Dr. Jay Xu has served as director and CEO of the Asian Art Museum of San Francisco since 2008, and he is the first Chinese American director at a major American art museum. Xu is committed to deepening understanding of Asian art and culture in the global context, and to advocating the art museum as an essential platform for cross-cultural understanding. Xu earned his MA and PhD in early Chinese art and archaeology at Princeton University, and has had nearly forty years of international museum experience as a research scholar, curator, and museum director. He previously served as assistant to the museum director at the Shanghai Museum; research fellow at the Metropolitan Museum of Art, New York; curator of Chinese art at the Seattle Art Museum. In 2015, Dr. Xu became the first Asian American museum director elected to the American Academy of Arts and Sciences. He sits on the board of Asia Society Northern California.
MEET THE PERFORMERS
Dholrhythms Dance Company, based in San Francisco Bay Area, is an organization dedicated to promoting the artistic and cultural heritage of India by sharing rhythms of Punjab through classes, workshops, performances and events. Since its inception in 2003, the diverse group of women who are part of Dholrhythms Dance Company have become one of the most talked about groups in the San Francisco Bay Area. Dholrhythms has been featured at landmark platforms and stages in San Francisco Bay Area and beyond including War Memorial Opera House, Asian Art Museum, De Young Museum, SF City Hall, Yerba Buena Center For The Arts, Stern Grove Festival, The Fillmore, Oakland Museum of California, TedxSF, and more. To learn about Dholrhythms' virtual offerings during shelter-in-place, visit the Dholrhythms website: https://dholrhythms.com/
Zhengyi Bai is a tenor and 3rd Year Adler Fellow at San Francisco Opera. He made his San Francisco Opera company debut as Remendado in Carmen and also appeared as the Dancing Master and Lamplighter in Manon Lescaut. Bai was a participant of the 2018 Merola Opera Program, where he appeared as Alessandro in Il Re Pastore. Born in Shandong province of China, Bai flourished in his voice studies, completing his bachelor and master’s degrees in Shandong, China, and obtaining his graduate certificate from the University of Southern California’s Thornton School of Music.
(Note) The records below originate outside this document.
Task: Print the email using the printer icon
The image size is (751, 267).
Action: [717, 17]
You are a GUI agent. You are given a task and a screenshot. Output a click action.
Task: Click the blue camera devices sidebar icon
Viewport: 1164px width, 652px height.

Carrie-Ann Matheson enjoys a multi-faceted international career as a pianist, conductor and educator, and is the newly appointed Artistic Director of the San Francisco Opera Center and Merola Opera Program. A native of Canada, Ms. Matheson began her career at the Metropolitan Opera, where she was an assistant conductor, prompter and pianist. In 2014, she joined the conducting staff at Opernhaus Zurich, and greatly expanded her European performing career. Especially in demand as a recital pianist, she has performed with many of the world’s most renowned opera singers, including Rolando Villazón, Jonas Kaufmann, Piotr Beczala, Benjamin Bernheim, Diana Damrau, Barbara Bonney and Joyce DiDonato.